Former Lake County coroner, wife found not guilty on all counts
After numerous delays, jury in Clear Creek acquits couple, though legal odyssey isn't over yet
Vail Daily and Summit Daily News

A Clear Creek County jury acquitted former funeral home owners Shannon and Staci Kent on all counts Tuesday in the latest development of proceedings against the couple, which date back to 2019 and span multiple counties.
The Kents, who previously owned six funeral homes in Colorado including Kent Funeral Home in Gypsum, were charged with attempting to tamper with a dead body, a Class 5 felony, and abuse of a corpse, a Class 6 felony in a jury trial that ended with the not-guilty verdict delivered Tuesday.
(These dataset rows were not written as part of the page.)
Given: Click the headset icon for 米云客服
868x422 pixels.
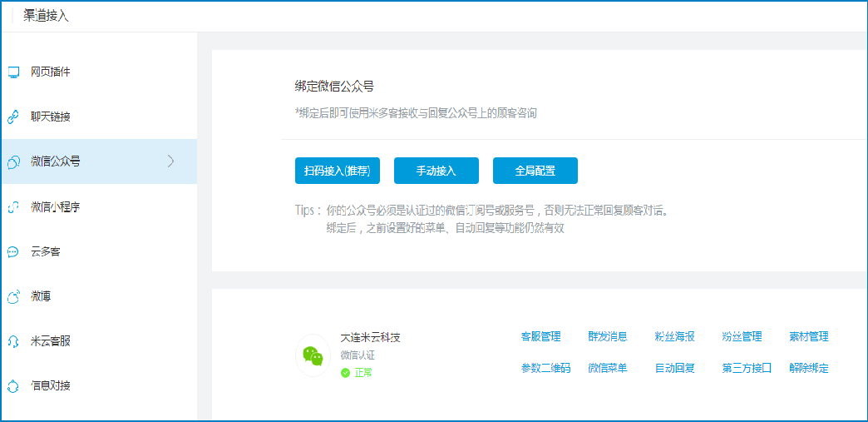Looking at the screenshot, I should pyautogui.click(x=13, y=341).
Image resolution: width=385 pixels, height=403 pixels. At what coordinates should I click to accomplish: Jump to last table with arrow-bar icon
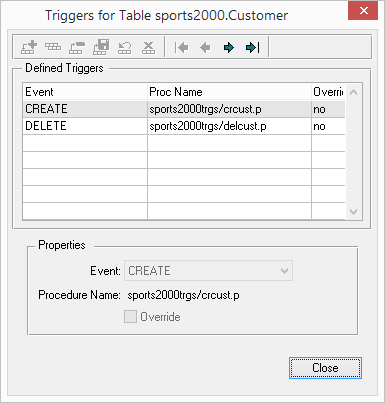[252, 48]
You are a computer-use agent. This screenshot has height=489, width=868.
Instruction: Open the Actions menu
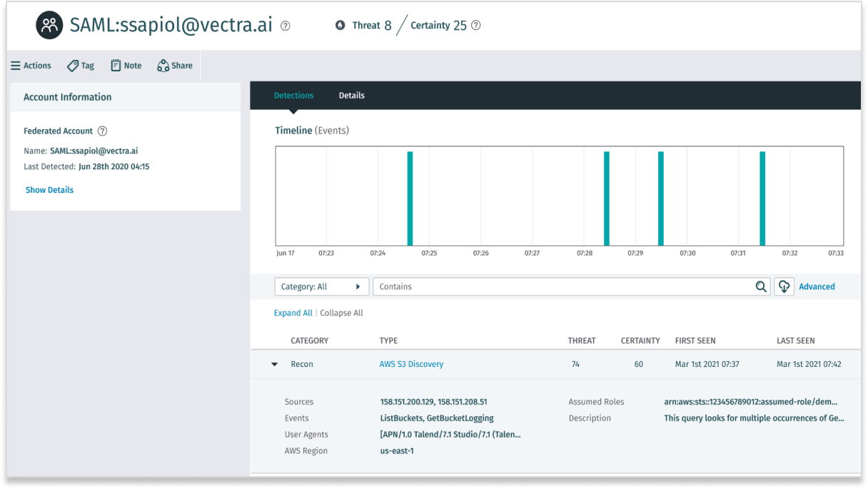(x=30, y=65)
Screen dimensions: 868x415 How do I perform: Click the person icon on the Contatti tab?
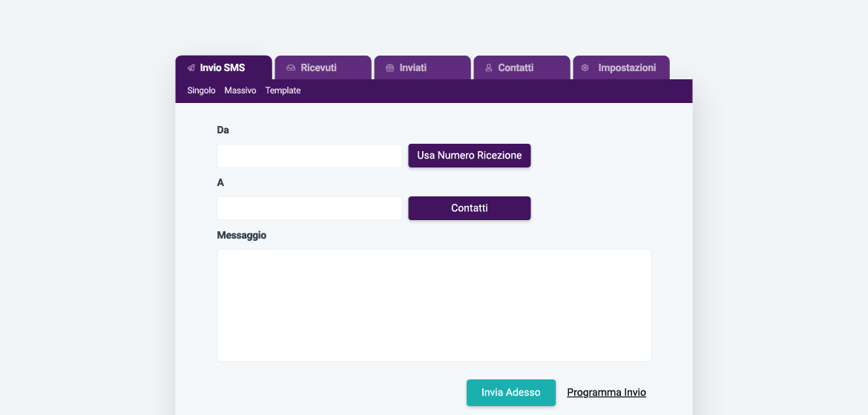(489, 67)
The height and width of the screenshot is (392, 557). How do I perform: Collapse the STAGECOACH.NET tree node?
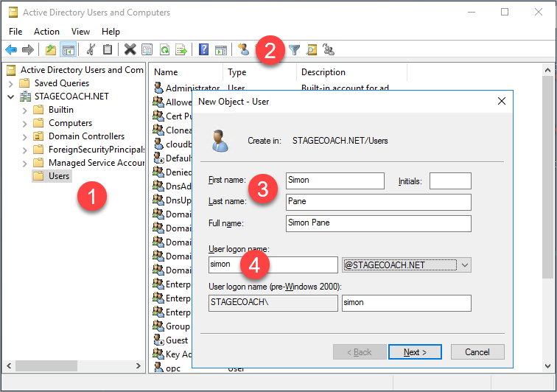pyautogui.click(x=11, y=97)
“While we hoped for a different outcome today, we respect the jury’s decision in this case,” Assistant District Attorney for the 5th Judicial District Joe Kirwan said in a press release.
The charges were brought in February 2021 after law enforcement officials found “a deceased person in a coffin” at the location of the former Kent-Bailey Funeral Home in Silverthorne, which was owned by Shannon Kent until he had to surrender his license to operate a funeral home in December 2020.
The body belonged to Victor Akubuo, a 42-year-old Nigerian immigrant and truck driver from California, who died in a car accident in Park County on July 30, 2020. The Park County Coroner provided Akubuo’s only next-of-kin in the United States, Michael Ofoegbu, with a list of nearby funeral homes. Ofoegbu selected the Bailey Kent Funeral Home in Silverthorne on Aug. 11.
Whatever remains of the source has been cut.